The New McGraw-Hill Telecom Factbook, Second Edition

This part describes voice services, underlying customer premises equipment (CPE), and network facilities that support them. In the not too distant past, separate facilities were furnished for voice, data, video, and other service types. Today, advanced technologies make multimedia switching and transmission possible. However, as indicated in Chapter 8, the main reason carriers vigorously pursue integrated service provision reflects not just the possibility for doing so, but the fact that such designs ultimately produce significant economies factors crucial to maintaining leadership (or sometimes surviving) in highly competitive global telecommunications markets.
Another development since the first edition of this book affecting our treatment of voice services here is the emergence of hundreds of new mobile carriers and competitive LECs and IXCs. Beginning with ATT's divestiture and the Modification of Final Judgement (MFJ) in 1984, and accelerating after the 1996 Telecommunications Act, the telecommunications landscape has markedly changed.
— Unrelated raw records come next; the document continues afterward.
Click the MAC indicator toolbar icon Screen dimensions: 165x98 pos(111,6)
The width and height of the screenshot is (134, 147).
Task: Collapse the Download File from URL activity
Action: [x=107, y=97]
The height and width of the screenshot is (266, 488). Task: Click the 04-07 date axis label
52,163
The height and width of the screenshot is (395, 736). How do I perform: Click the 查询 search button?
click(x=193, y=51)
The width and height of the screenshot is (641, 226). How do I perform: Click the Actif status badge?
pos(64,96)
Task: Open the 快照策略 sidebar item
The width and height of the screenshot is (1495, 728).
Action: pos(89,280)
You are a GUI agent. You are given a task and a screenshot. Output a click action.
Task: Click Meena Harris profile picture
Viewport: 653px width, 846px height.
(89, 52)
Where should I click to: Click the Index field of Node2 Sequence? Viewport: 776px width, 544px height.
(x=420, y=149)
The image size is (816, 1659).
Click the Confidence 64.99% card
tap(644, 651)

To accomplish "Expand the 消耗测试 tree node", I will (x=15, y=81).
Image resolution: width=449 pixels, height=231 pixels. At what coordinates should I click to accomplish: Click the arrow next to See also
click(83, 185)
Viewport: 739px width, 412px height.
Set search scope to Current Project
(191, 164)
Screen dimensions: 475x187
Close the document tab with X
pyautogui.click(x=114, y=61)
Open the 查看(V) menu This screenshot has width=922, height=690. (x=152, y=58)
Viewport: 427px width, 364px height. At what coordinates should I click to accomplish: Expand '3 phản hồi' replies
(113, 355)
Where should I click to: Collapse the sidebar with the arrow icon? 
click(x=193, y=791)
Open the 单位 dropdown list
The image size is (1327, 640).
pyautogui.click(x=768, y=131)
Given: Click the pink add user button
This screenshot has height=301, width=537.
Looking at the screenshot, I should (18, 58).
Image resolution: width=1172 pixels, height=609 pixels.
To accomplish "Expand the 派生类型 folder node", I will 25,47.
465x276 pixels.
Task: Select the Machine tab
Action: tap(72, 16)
In the first edition, for example, it was correct to (1) ascribe to LECs the major voice service role within local access and transport areas (LATAs), and (2) state that BOCs were prohibited, by law, from offering inter-LATA, interexchange services.
Now, as explained in Chapter 2, under 1996 Telecommunications Act rules, BOCs who fairly make their facilities available to entities establishing competitive LEC (CLEC) enterprises may pursue long-distance, inter-LATA, or IXC business.